# Directions for this task
Set down the following records word for word, beginning at the line that contains "The image size is (878, 900)." and stopping after the line that contains "point(416,587)". Leave the pictures out of your copy.
*** Dataset records
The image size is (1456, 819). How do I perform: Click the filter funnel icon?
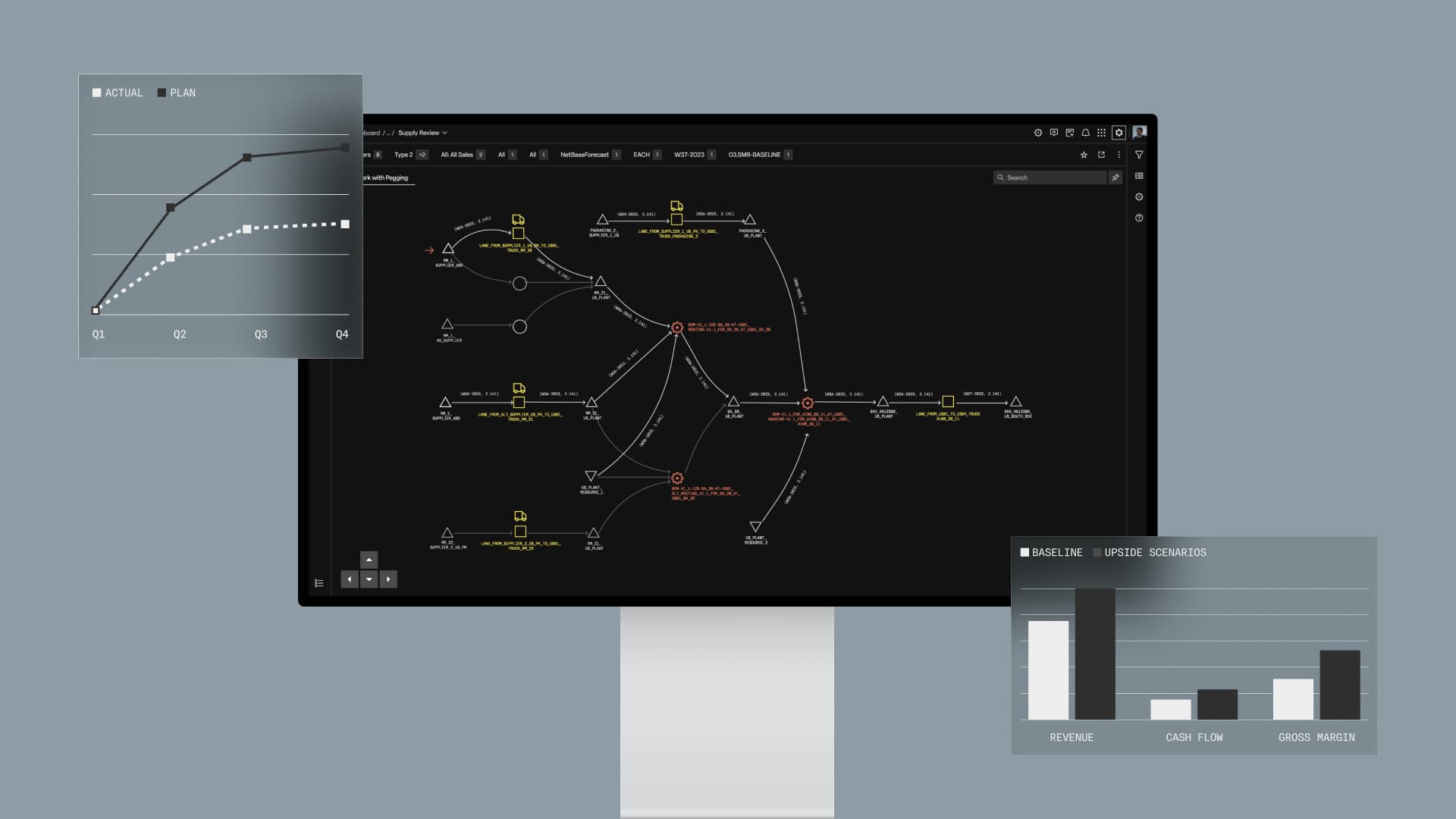1139,155
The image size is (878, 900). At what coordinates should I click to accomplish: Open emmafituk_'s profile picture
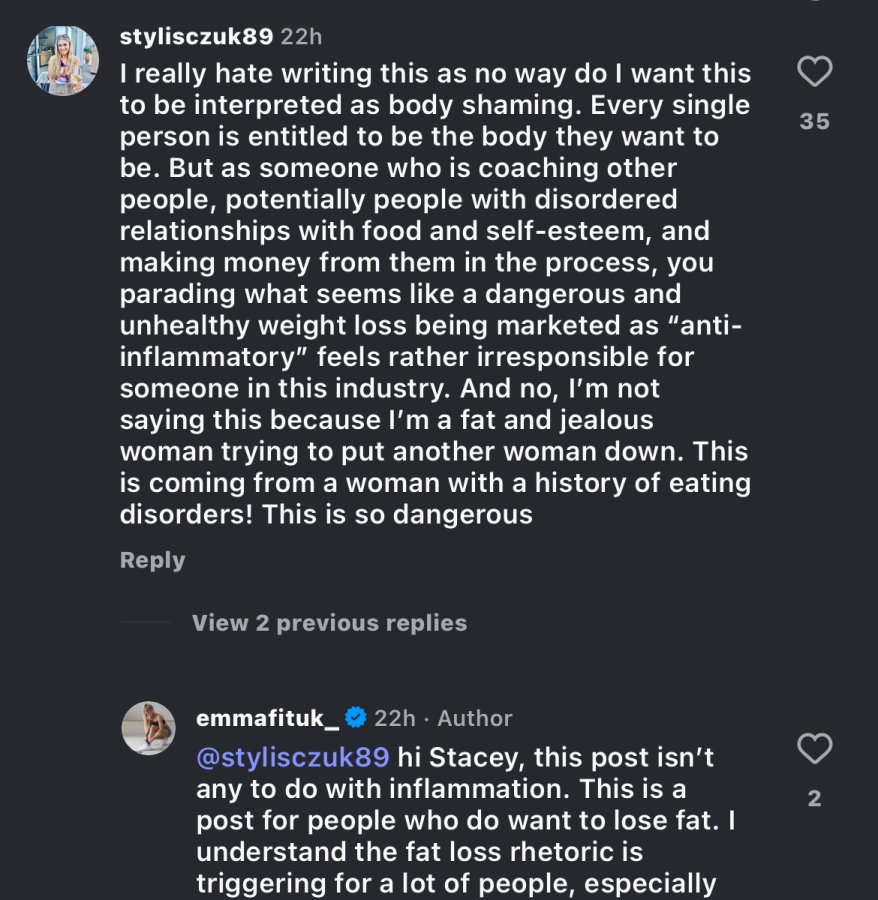(x=149, y=728)
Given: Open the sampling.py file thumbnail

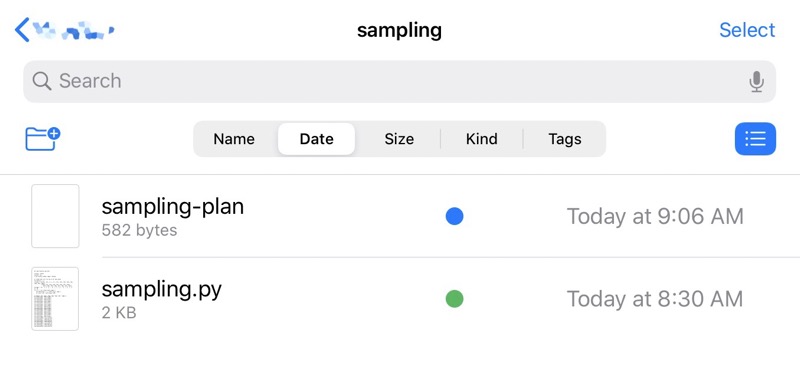Looking at the screenshot, I should tap(55, 299).
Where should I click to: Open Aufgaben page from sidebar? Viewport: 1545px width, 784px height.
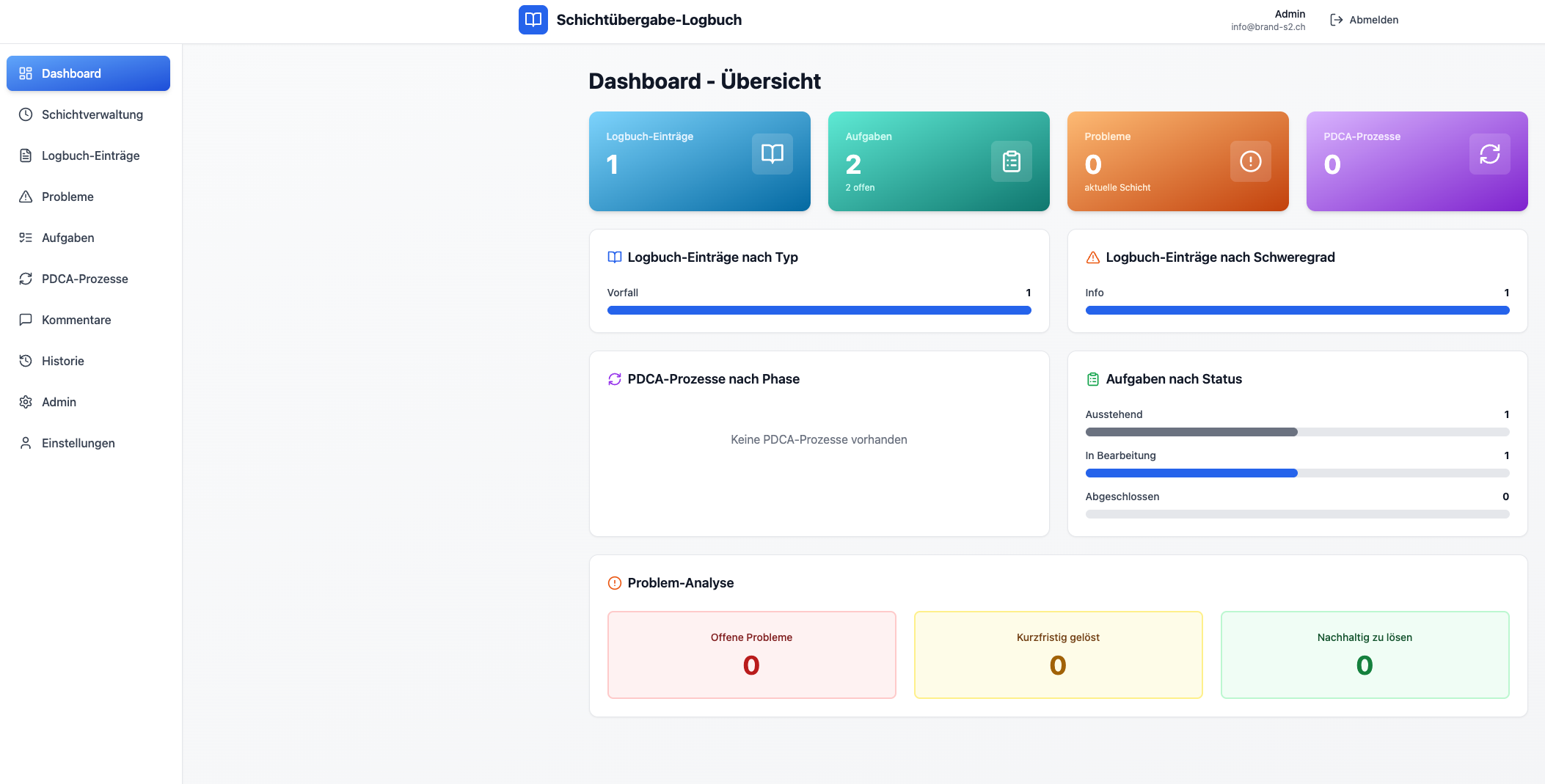pyautogui.click(x=67, y=238)
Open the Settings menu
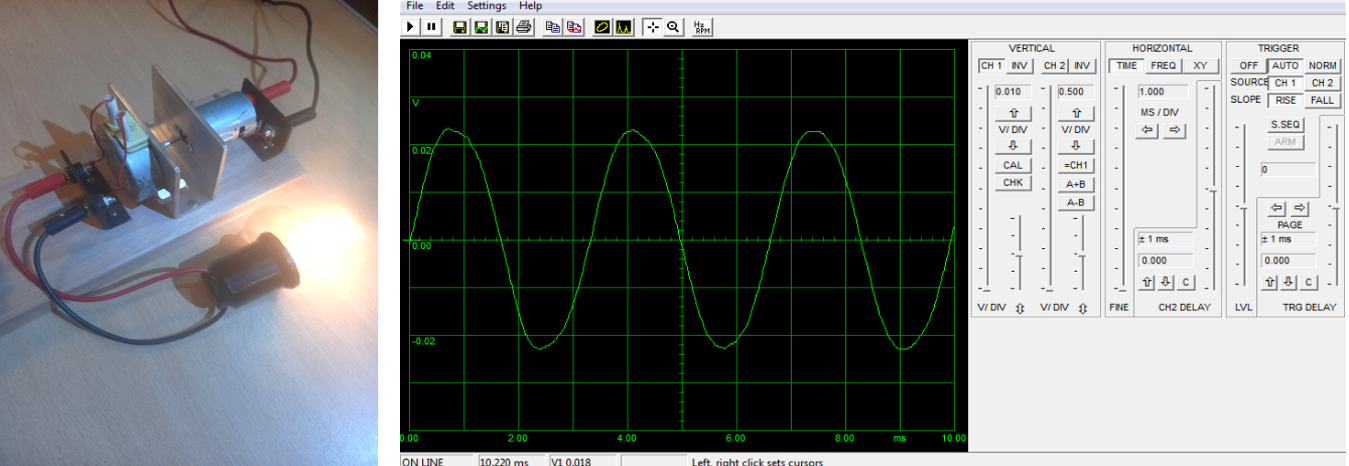 (487, 6)
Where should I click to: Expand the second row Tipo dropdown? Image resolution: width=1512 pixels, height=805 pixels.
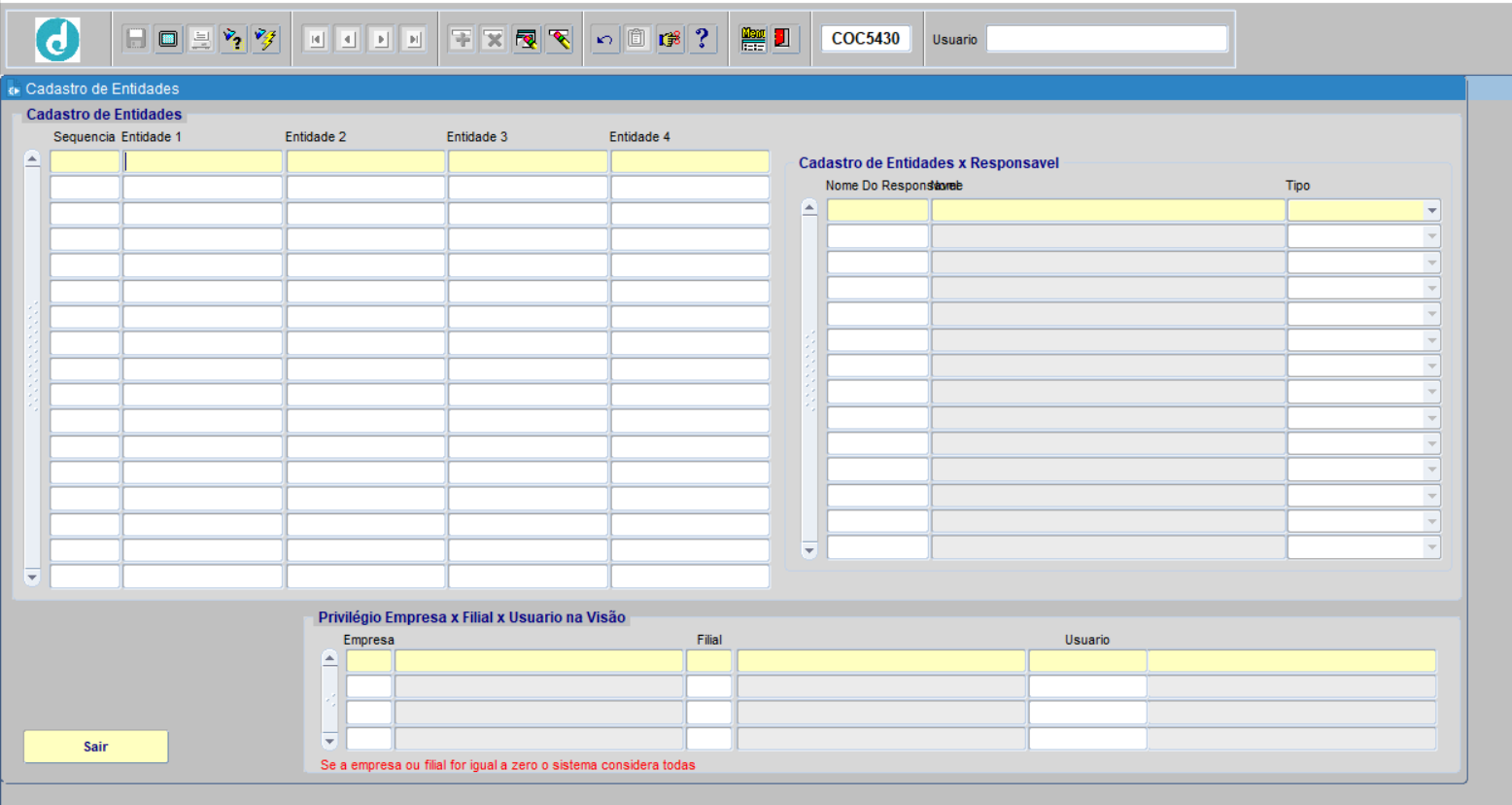click(1431, 236)
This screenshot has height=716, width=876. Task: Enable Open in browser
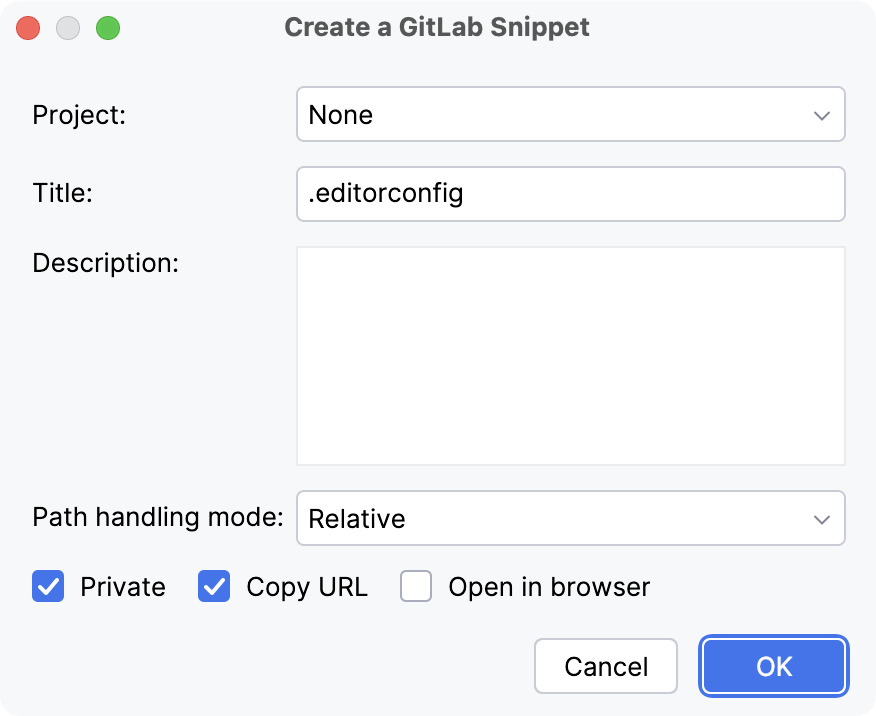point(416,587)
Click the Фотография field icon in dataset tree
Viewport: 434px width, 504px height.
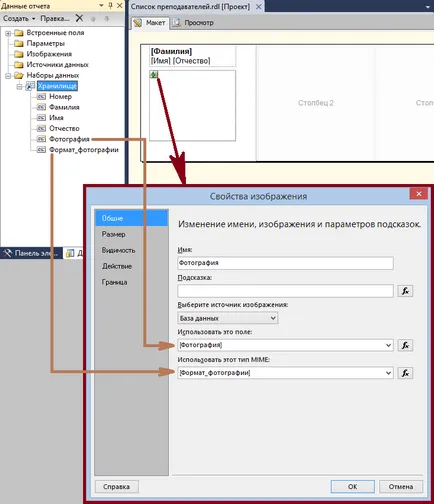click(41, 139)
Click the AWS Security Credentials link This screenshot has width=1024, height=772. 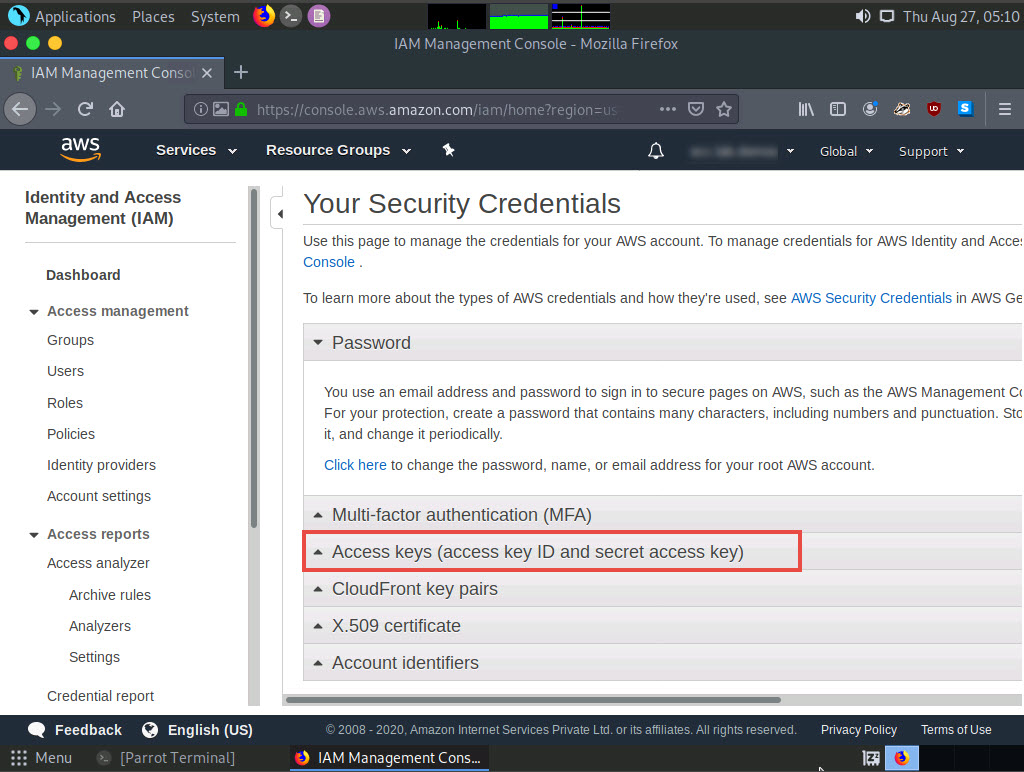[x=871, y=298]
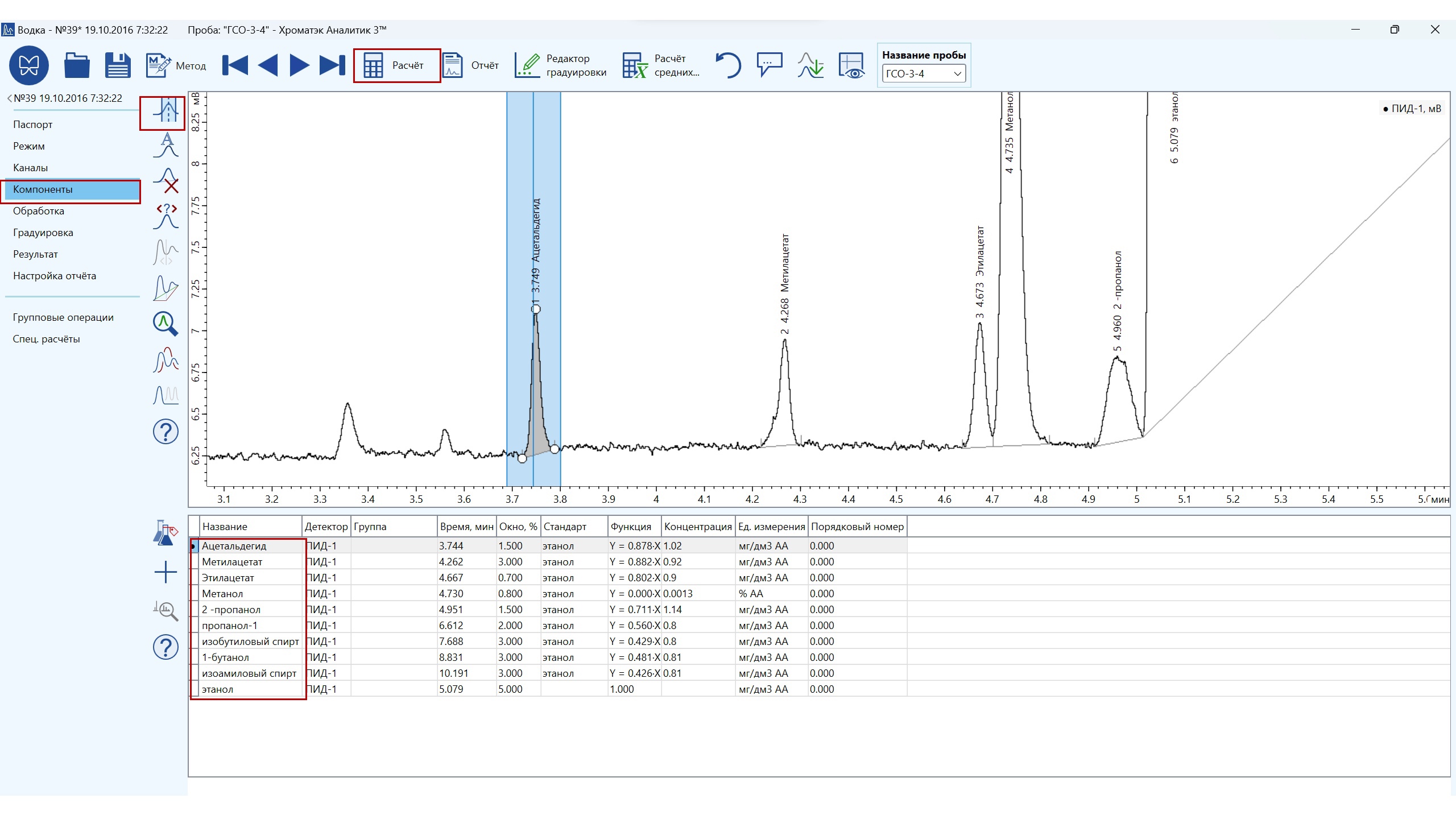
******
# Result for this task
The image size is (878, 900). At what coordinates should I click to accomplish: Open emmafituk_'s profile picture
(x=149, y=728)
Given: Open the sampling.py file thumbnail

Looking at the screenshot, I should tap(55, 299).
Where should I click to: Open Aufgaben page from sidebar? Viewport: 1545px width, 784px height.
pyautogui.click(x=67, y=238)
Open the Settings menu
 (487, 6)
Where should I click to: Expand the second row Tipo dropdown? Image resolution: width=1512 pixels, height=805 pixels.
click(1431, 236)
This screenshot has height=716, width=876. Task: Enable Open in browser
point(416,587)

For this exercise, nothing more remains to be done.